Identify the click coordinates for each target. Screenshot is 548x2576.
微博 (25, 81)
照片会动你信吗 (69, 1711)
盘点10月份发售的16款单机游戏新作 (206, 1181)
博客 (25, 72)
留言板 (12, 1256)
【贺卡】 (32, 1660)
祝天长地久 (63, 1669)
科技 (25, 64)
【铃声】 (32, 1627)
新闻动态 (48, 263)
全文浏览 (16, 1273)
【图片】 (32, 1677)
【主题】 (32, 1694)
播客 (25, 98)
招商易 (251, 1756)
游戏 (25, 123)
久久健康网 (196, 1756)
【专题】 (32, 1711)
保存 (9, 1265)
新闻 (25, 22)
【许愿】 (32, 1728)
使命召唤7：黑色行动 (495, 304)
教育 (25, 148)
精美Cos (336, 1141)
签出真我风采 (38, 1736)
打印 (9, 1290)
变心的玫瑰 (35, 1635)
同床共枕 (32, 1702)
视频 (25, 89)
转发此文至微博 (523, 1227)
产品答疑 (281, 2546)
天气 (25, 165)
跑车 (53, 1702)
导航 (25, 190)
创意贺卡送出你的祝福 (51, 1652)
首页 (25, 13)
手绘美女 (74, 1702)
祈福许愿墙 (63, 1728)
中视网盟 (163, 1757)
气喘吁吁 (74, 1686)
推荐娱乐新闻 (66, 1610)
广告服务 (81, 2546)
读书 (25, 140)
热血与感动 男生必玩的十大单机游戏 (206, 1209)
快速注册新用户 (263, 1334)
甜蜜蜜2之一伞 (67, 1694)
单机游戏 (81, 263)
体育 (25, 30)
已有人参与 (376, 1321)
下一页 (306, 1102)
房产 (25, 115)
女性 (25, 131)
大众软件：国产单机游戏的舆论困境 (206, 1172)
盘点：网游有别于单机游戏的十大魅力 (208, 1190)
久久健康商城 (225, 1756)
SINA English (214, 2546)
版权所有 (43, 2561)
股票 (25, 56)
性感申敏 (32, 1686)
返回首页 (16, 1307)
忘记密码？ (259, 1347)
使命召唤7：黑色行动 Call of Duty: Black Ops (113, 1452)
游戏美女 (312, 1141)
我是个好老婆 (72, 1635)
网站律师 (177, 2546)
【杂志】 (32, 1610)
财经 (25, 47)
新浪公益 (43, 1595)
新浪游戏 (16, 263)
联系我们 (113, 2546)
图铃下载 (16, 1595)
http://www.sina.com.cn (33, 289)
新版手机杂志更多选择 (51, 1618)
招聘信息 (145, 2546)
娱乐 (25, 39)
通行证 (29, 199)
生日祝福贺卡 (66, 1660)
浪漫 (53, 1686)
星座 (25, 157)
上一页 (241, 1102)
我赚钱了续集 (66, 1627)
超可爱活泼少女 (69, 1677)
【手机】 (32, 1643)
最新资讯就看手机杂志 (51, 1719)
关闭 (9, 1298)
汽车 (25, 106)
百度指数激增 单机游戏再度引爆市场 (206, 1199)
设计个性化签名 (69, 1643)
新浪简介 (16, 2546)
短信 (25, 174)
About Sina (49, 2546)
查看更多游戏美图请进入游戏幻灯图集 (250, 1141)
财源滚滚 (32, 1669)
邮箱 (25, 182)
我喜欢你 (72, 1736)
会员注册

--

From the data above, output only the lines between the line containing "转发此文至微博 (523, 1227)" and the line containing "图铃下载 (16, 1595)", inclusive, exactly as written.

转发此文至微博 (523, 1227)
产品答疑 (281, 2546)
天气 (25, 165)
跑车 (53, 1702)
导航 (25, 190)
创意贺卡送出你的祝福 (51, 1652)
首页 (25, 13)
手绘美女 (74, 1702)
祈福许愿墙 (63, 1728)
中视网盟 (163, 1757)
气喘吁吁 (74, 1686)
推荐娱乐新闻 (66, 1610)
广告服务 (81, 2546)
读书 (25, 140)
热血与感动 男生必玩的十大单机游戏 (206, 1209)
快速注册新用户 (263, 1334)
甜蜜蜜2之一伞 (67, 1694)
单机游戏 (81, 263)
体育 (25, 30)
已有人参与 (376, 1321)
下一页 (306, 1102)
房产 (25, 115)
女性 (25, 131)
大众软件：国产单机游戏的舆论困境 (206, 1172)
盘点：网游有别于单机游戏的十大魅力 (208, 1190)
久久健康商城 (225, 1756)
SINA English (214, 2546)
版权所有 (43, 2561)
股票 (25, 56)
性感申敏 (32, 1686)
返回首页 (16, 1307)
忘记密码？ (259, 1347)
使命召唤7：黑色行动 Call of Duty: Black Ops (113, 1452)
游戏美女 (312, 1141)
我是个好老婆 (72, 1635)
网站律师 (177, 2546)
【杂志】 (32, 1610)
财经 (25, 47)
新浪公益 (43, 1595)
新浪游戏 (16, 263)
联系我们 (113, 2546)
图铃下载 (16, 1595)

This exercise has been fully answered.